# TASK STATEMENT
Output only the lines from the start of the entries through the line holding "Task: Expand the Framework filter dropdown". Each line must match the original exactly.

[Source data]
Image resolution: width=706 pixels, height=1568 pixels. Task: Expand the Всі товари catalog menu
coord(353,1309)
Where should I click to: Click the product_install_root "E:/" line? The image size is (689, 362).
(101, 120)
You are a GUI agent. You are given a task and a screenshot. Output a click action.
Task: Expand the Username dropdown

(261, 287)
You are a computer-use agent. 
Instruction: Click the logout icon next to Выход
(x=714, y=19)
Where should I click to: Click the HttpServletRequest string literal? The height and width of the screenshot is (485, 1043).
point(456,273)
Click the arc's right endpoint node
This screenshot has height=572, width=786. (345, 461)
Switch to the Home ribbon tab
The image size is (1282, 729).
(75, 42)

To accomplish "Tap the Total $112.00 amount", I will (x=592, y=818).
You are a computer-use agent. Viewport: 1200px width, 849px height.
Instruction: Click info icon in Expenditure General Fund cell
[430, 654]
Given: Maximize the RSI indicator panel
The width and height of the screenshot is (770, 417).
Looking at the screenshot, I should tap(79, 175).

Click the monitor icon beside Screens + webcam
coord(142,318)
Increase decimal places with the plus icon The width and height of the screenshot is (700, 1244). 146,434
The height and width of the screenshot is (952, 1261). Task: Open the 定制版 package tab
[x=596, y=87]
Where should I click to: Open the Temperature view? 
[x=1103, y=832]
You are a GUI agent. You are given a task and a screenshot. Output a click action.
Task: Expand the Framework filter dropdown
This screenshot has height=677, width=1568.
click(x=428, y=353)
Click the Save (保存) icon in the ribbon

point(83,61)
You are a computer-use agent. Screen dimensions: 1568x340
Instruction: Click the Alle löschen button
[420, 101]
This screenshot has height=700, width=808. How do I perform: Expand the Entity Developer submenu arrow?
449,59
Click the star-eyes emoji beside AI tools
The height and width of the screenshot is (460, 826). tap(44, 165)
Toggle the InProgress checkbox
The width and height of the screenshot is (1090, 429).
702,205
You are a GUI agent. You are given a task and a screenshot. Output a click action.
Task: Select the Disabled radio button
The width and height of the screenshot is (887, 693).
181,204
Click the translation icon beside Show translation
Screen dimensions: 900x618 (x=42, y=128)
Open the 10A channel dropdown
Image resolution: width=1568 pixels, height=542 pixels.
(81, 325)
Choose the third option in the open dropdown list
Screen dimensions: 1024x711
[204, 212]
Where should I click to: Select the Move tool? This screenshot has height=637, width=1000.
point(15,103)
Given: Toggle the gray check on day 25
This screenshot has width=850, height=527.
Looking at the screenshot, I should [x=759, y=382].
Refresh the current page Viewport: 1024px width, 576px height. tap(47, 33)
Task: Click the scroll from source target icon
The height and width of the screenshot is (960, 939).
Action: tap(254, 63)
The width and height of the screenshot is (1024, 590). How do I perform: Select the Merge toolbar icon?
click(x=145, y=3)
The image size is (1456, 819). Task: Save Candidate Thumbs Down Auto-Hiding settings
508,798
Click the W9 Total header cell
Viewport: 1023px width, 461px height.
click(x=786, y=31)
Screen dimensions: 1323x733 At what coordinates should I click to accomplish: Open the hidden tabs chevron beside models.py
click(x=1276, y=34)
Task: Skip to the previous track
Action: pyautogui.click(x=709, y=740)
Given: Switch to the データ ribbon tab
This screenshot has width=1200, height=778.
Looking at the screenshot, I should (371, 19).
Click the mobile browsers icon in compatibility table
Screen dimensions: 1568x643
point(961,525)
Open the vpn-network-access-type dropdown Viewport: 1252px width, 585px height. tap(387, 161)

# THE ANSWER
Image resolution: width=706 pixels, height=1568 pixels. Task: Expand the Всі товари catalog menu
coord(353,1309)
Where should I click to: Click the product_install_root "E:/" line? The image size is (689, 362).
(101, 120)
You are a GUI agent. You are given a task and a screenshot. Output a click action.
Task: Expand the Username dropdown

(261, 287)
You are a computer-use agent. 
Instruction: Click the logout icon next to Выход
(x=714, y=19)
Where should I click to: Click the HttpServletRequest string literal? The height and width of the screenshot is (485, 1043).
point(456,273)
Click the arc's right endpoint node
This screenshot has height=572, width=786. (345, 461)
Switch to the Home ribbon tab
The image size is (1282, 729).
(75, 42)

To accomplish "Tap the Total $112.00 amount", I will (x=592, y=818).
You are a computer-use agent. Viewport: 1200px width, 849px height.
Instruction: Click info icon in Expenditure General Fund cell
[430, 654]
Given: Maximize the RSI indicator panel
The width and height of the screenshot is (770, 417).
Looking at the screenshot, I should tap(79, 175).

Click the monitor icon beside Screens + webcam
coord(142,318)
Increase decimal places with the plus icon The width and height of the screenshot is (700, 1244). 146,434
The height and width of the screenshot is (952, 1261). Task: Open the 定制版 package tab
[x=596, y=87]
Where should I click to: Open the Temperature view? 
[x=1103, y=832]
You are a GUI agent. You are given a task and a screenshot. Output a click action.
Task: Expand the Framework filter dropdown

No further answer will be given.